DISTRIBUTED optimization [1]–[4] has been widely applied to many scenarios such as smart grids [5], [6],traffic networks [7], [8], and sensor networks [9], [10].In these works, the whole task is accomplished by a group of agents with privacy protection, which means that the local objective function of each agent is unknown to others.
In this paper, the existing distributed optimization model is extended to a more complex one, where the global decision variable is a time-variant continuous function rather than just a vector.For each agent, its local objective is the integration of a non-convex function, which is known as the “functional”.These agents try to compute the decision function to minimize the sum of their functionals under privacy protection.The proposed problem is referred to as the minimization of the non-convex objective functionals of multi-agent network.
Most of the existing works [11]–[15] involving distributed optimization focus on the distributed gradient manner, where the agents reach the consensus to the optimal solution through communication with neighbors and the gradient information of its local function.Reference [11] combines the push-sum protocol with a distributed inexact gradient method to solve the distributed optimization problem.Reference [12] raises two bounded distributed protocols to address a global optimal consensus problem.However, these works are concerned with the minimization of the smooth and convex function.When it comes to the non-convex function, the global minimizer cannot be obtained through a derivative.Moreover, the decision variable in the above work is a vector.In contrast, our decision variable is a continuous time-variant function.Hence, the local change of the functional is represented with the variation rather than differential.Thus, these works cannot be directly applied to our problems.
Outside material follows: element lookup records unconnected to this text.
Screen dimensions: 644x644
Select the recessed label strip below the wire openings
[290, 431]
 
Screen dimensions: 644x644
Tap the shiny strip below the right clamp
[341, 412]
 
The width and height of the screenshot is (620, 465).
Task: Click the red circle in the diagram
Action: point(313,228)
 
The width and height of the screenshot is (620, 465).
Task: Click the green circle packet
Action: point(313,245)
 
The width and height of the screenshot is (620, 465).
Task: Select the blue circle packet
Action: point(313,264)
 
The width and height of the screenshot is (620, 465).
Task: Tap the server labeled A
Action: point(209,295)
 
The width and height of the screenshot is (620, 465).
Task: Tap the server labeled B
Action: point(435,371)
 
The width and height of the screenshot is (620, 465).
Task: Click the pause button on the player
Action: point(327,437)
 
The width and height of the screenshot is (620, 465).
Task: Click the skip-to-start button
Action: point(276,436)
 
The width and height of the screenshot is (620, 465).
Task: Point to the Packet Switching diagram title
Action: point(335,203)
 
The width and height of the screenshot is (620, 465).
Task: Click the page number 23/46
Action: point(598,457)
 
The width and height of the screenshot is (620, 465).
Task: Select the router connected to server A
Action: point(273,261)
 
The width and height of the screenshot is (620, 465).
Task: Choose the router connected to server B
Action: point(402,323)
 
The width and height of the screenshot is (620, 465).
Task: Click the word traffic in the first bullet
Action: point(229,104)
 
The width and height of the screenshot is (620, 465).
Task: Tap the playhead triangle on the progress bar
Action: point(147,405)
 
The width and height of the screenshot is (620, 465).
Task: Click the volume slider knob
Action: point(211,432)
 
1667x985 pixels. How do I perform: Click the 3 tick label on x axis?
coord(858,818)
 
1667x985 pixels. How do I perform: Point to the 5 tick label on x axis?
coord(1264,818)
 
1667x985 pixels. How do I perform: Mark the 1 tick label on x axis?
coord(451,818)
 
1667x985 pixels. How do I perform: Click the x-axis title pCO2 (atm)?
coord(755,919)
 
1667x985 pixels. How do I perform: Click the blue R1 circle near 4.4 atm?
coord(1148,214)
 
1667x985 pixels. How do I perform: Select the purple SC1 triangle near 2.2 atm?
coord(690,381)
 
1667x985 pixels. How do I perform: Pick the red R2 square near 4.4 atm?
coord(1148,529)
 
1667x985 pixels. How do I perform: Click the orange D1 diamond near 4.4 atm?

Since the overall objective in our problem is the integration of a time-variant function, this problem behaves as a similar feature of a distributed online optimization problem.In[16]–[21], the agents aim to minimize the regret, which quantifies the error between the accumulated time-variant cost and the best-fixed cost knowing the overall objective functions in advance.In [22]–[25], the overall objective also behaves as the feature in the sum of the time-varying cost functions.The existence of the ramp-rate constraint increases its complexity.However, their decision variable is in the form of the discrete function, which means the amount of the variables is finite.In contrast, our decision variable is a continuous function over a bounded time interval.Since this kind of interval is uncountable [26], the amount of the variables is infinite.Moreover,our objective functional takes into account the influence of the derivative of the decision function.Therefore, these works cannot deal with our problem either.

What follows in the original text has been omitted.